Will an Expansion Valve at ambient temps have any flow of air through it or will be totally closed off.
Gerald K4NHN
Cayce, SC
It should be open, assuming the pressure sensing port is open to the atmosphere at zero psig.
Edited: Fri September 12, 2008 at 7:57 PM by mk378
mk378
You may have answered my question fully but here is what I have in the 82 Chevy Luv diesel that I'm working on. It's the first AC that I've had to really get into that uses an expansion valve, and I'm not sure about the evaporator unit. I'm guessing that the inside is like the pictures that I'm encloseing. I don't see any place for a orifice tube to be in the line, so the expansion valve must all be inside like the pictures. The picture show an external equalizer line coming off the Expansion valve. I want to flush everything that I can before I start sealing it all up, but there isn't any air flow either way in or out of the lines going into the evaporator unit. I'm trying to not have to take that unit out from under the dash if I don't have to. Do I need to do anything on the external line to make the EP to open up or am I ready to go with the vacuming down. I noticed that when I opened the system up, that the pressure came off the high side and the low side still had pressure. After the high side was gone I then opened the low side to get the pressure off of it.. I thought that was odd. Was it. I'm open to alll suggestions about this..
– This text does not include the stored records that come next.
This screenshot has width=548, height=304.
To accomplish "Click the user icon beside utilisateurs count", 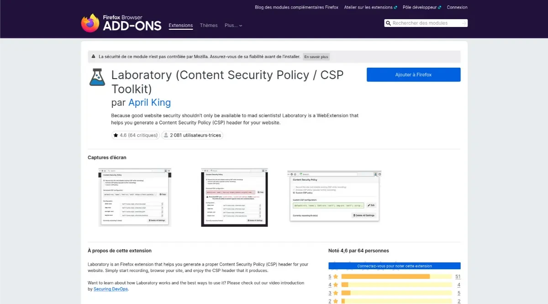I will click(166, 135).
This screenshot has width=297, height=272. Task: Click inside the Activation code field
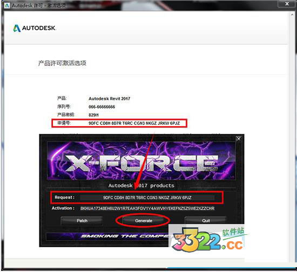pyautogui.click(x=147, y=208)
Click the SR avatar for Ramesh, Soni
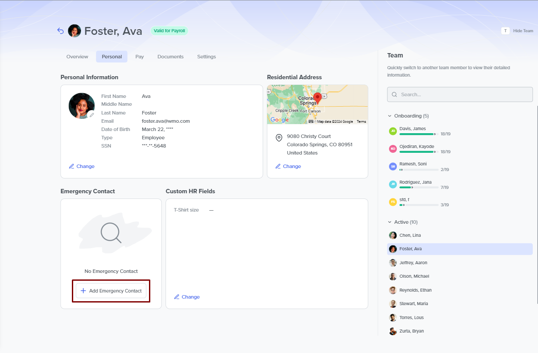538x353 pixels. click(x=393, y=166)
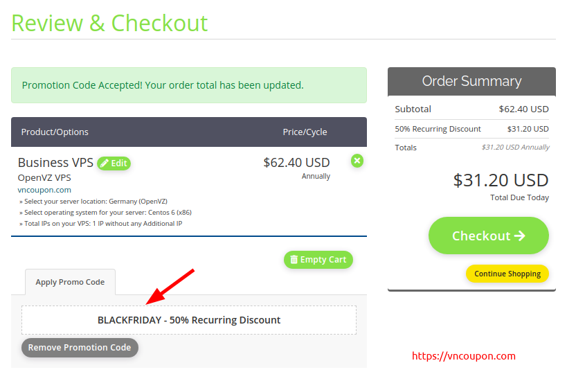Click the Promotion Code Accepted alert banner
The width and height of the screenshot is (576, 372).
(x=189, y=85)
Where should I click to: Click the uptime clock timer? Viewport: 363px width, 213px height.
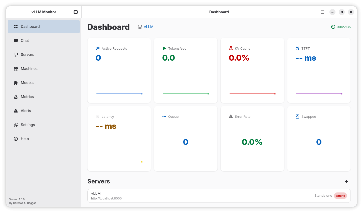341,27
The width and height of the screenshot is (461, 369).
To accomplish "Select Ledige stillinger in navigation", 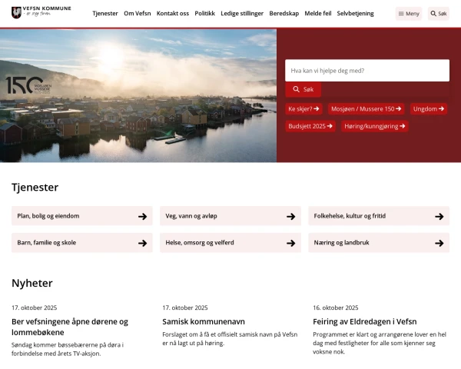I will click(x=241, y=14).
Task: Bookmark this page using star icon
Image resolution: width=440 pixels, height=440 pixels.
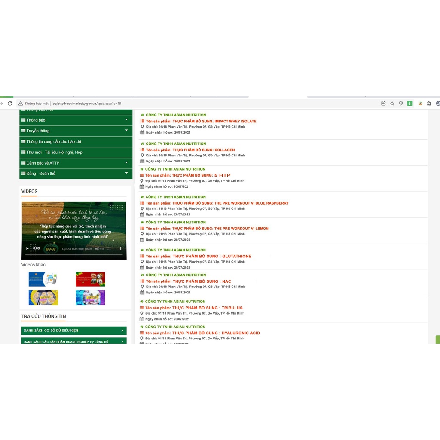Action: (392, 104)
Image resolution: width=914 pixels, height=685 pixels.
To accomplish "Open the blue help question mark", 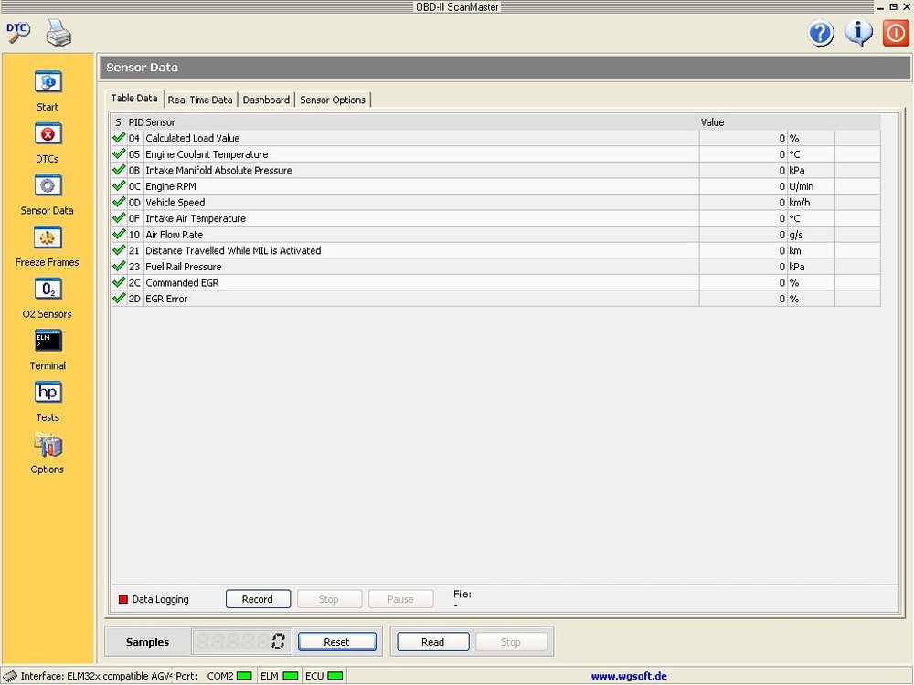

http://home.usit.net/~gcromer/Chevy%20Luv%20evaporator%20a.jpg
http://home.usit.net/~gcromer/Chevy%20Luv%20evaporator%20b.jpg
Gerald K4NHN
Cayce, SC
I think you need to replace the TxV. Sounds like it is blocked. This should be a typical Japanese design where you can readily take the evaporator box out after removing the glove compartment, without disassembling the whole dash.
You cannot flush through a TxV regardless. The evaporator needs to be disconnected and flushed seperately. Even with a good valve, you can't get enough air flow through it to effectively blow the flushing agent out of the evaporator.
Note that the equalizer line is just used to sense pressure. There won't be any flow should you test by blowing into it.